A few years ago, a Jewish-American activist in California was trying to make sure his home in a predominantly Arab area of the city didn’t become a haven for the Israeli settlement movement.
He called the Bureau of Land Management to tell them that he didn’t like the name of his property, and they sent him a letter saying that his land was part of an Israeli compound, and he was therefore required to take out a lease.
This wasn’t the first time that this happened to me.
A few months later, the same activist, in his effort to protect his family’s home from gentrification, contacted the California Coastal Commission to complain about the name he had given his property.
He was told that he was required to put up signs that read “The Coastal Commission owns the property” and “The Board of Supervisors has declared this land a ‘settlement.'”
I have heard that this is not a legal issue, but the facts are as follows.
The Coastal Land Use Review Board (CLUB) is an agency of the California Department of Fish and Wildlife.
CLUB is a nonprofit agency, with a budget of about $1.5 million, made up of members from the coastal community and environmental groups.
It has been the agency responsible for the management of California’s coastal waters for nearly three decades.
In addition to its role in protecting the health of the state’s coastal ecosystems, CLUB’s Board of Directors includes representatives from the California State Parks System and the California Fishery Conservation Commission, as well as environmental organizations.
In the past, CLAB has been critical of the settlement movement and has voted to reject its petitions for approval of new development.
Last year, the California Secretary of State’s office issued a warning letter to a Jewish family, which said the family was in violation of CLUB policies.
The letter also said that the family could face “criminal prosecution for attempting to protect the health and welfare of the environment.”
At the time, I was not aware of any case where a group of people in my community, with the support of the Coastal Land Management Board, had sued CLUB to stop the Coastal Commission from issuing a lease for a large portion of their property.
Now, the CLUB board has issued a statement saying that it was not acting on behalf of the public interest, but in response to the California Commission’s actions.
“In our view, the Coastal Board’s action is unconstitutional and unjustified,” CLUB Chairman Dan Karpowitz said.
CLUB has received no complaints about the Coastal Conservation Board’s actions since its resolution.
According to the Coastal Conservancy, CLUE is a separate entity and is exempt from state law.
But it does have the same powers as a local authority.
As the Coastal Commissioner explained, CLUES board is responsible for administering the Coastal Program, a federal grant program which pays the costs of managing coastal waters and promoting tourism.
CLUE also has the power to decide whether land in California is commercial or residential.
If a developer wants to build a new housing complex or a golf course on land the Coastal Agency regulates, CLUC will determine if the land meets the definition of a commercial property.

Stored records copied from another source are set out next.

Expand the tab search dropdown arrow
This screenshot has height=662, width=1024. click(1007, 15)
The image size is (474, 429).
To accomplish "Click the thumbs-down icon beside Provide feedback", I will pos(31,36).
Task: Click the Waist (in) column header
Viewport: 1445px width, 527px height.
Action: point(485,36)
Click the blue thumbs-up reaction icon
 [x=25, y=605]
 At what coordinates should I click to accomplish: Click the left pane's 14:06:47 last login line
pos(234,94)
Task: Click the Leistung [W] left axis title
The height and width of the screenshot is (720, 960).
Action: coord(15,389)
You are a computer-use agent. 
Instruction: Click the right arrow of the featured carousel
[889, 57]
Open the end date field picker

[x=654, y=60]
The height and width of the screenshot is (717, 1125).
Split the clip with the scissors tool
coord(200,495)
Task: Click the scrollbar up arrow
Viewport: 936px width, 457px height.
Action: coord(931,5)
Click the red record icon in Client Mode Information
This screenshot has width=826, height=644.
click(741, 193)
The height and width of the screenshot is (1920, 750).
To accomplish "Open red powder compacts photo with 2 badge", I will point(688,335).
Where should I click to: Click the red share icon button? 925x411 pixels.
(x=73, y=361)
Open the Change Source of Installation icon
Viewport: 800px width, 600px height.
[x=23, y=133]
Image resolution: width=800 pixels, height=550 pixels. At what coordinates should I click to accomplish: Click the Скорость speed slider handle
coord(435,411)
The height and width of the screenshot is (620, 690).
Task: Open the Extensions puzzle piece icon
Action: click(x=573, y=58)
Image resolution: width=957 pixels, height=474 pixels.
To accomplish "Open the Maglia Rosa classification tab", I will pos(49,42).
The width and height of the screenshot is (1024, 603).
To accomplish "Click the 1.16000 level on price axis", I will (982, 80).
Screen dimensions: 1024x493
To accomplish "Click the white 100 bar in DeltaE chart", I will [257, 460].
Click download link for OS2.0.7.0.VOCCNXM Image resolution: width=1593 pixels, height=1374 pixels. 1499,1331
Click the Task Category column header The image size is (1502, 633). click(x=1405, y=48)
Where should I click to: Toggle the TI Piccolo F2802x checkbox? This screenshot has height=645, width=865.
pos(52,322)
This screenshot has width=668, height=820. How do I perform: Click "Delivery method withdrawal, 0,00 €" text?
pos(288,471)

If not, the developer will have to pay CLUC fees for permitting and for building permits.
As far as I know, there are no cases of a local or state agency acting on CLUE’s behalf, but it is the local agency’s job to decide if the Coastal Act applies to the land.
When I first heard of the controversy, I asked if there was any precedent for an agency deciding whether land is residential or commercial.
The Coastal Commission’s press release about the controversy said, “CLUE has the authority to decide, as an independent agency, whether the land is commercial, or not.”
I have heard this argument repeatedly.
What is it about the designation of a parcel of land as “residential” or “residentially zoned” that is causing this conflict?
The California Coastal Act, Section 17.7 states that “[t]he designation of real property as a residential property for residential purposes is not subject to state, county, or local taxes, fees, or assessments, and may not be subject to the requirements of a special tax assessment, special assessment or special assessment for any purpose.”
This is an important provision because in some situations, a property is considered residential even if it is not commercial.
It is also important to note that CLUE has jurisdiction over commercial properties in the state, and the Coastal Lands Management Act specifically says that the Coastal Authority “may assess a fee or other penalty on any real property which has been designated as a commercial real property for purposes of determining the tax or fee due to the owner of such real property, if such real owner fails to pay such fee or penalty within one year after the assessment is made.”
What happens if a developer tries to develop on land CLUE doesn’t own?